Outlook: Off the hot seat
A little over a year ago, Hastings' position as CEO of Netflix (NFLX) looked to be in serious peril. A change to the pricing structure in summer 2011 that effectively doubled the subscription cost for many users caused a decline in subcribers, and that was followed shortly thereafter by a boneheaded (and short-lived) attempt to spin off the DVDs-by-mail portion of the business into a new company called "Qwikster." Netflix also lost the streaming rights to Disney movies after failing to renew its agreement with Starz. The end seemed near for Hastings.
And then Netflix started to pull out of its nosedive. The company regained millions of subscribers in the first quarter of 2012, and recently bypassed Starz to regain the rights to Disney's theatrical releases. The stock has seen solid growth in the last three months.

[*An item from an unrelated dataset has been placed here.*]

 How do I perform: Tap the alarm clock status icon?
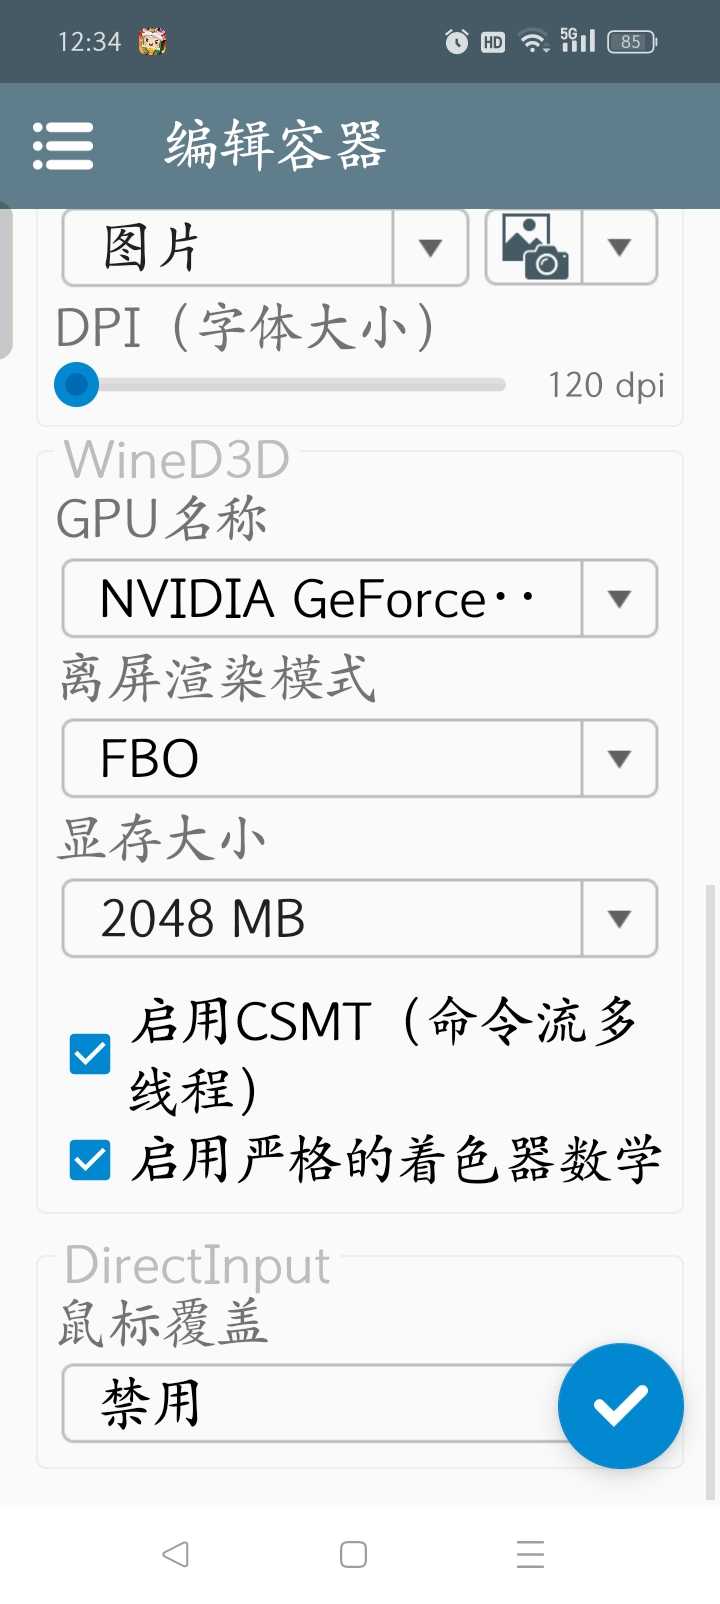tap(456, 41)
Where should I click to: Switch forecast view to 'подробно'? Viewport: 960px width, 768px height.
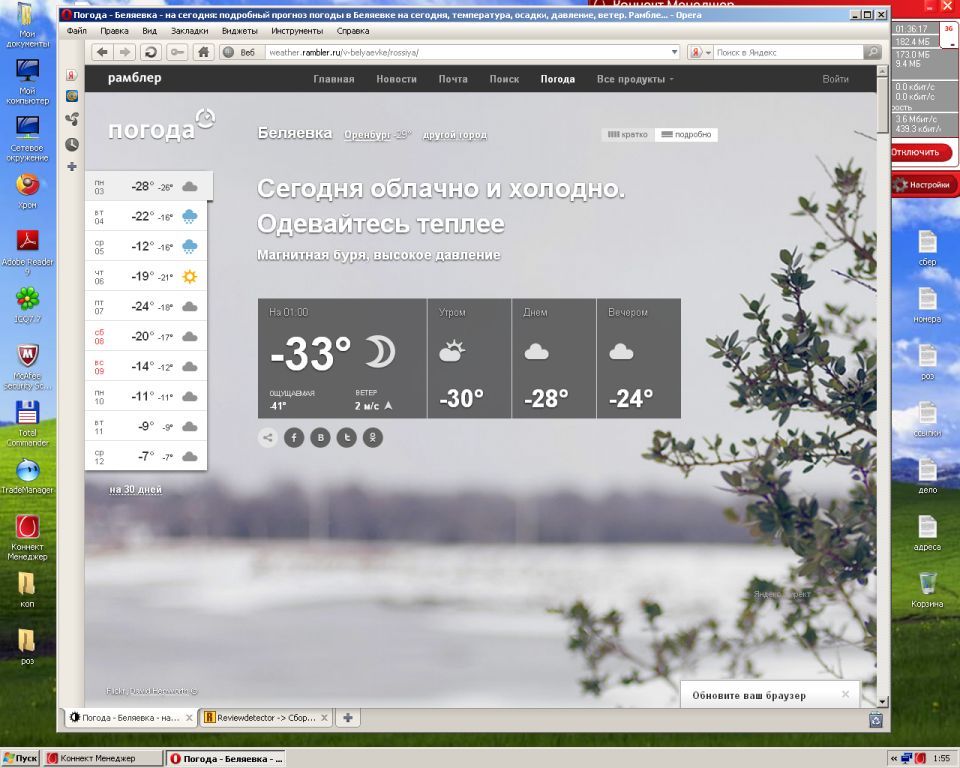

That's not to say that the Hastings' troubles are behind him. Despite the recent rally, the company's share price has been a roller-coaster ride in 2012, and at one point the board had to adopt a "poison pill" to fend off a possible takeover bid by Carl Icahn. More recently, Hastings found himself the subject of an SEC investigation over improper disclosures, and Netflix users howled after an outage at the company's Amazon-hosted servers knocked out the service on Christmas Eve. And of course, the company faces increasing competition in the streaming game from Amazon Prime and Redbox Instant.
So Hastings isn't out of the woods. But it's been awhile since we've heard serious talk of his ouster, and the company seems to be headed back in the right direction.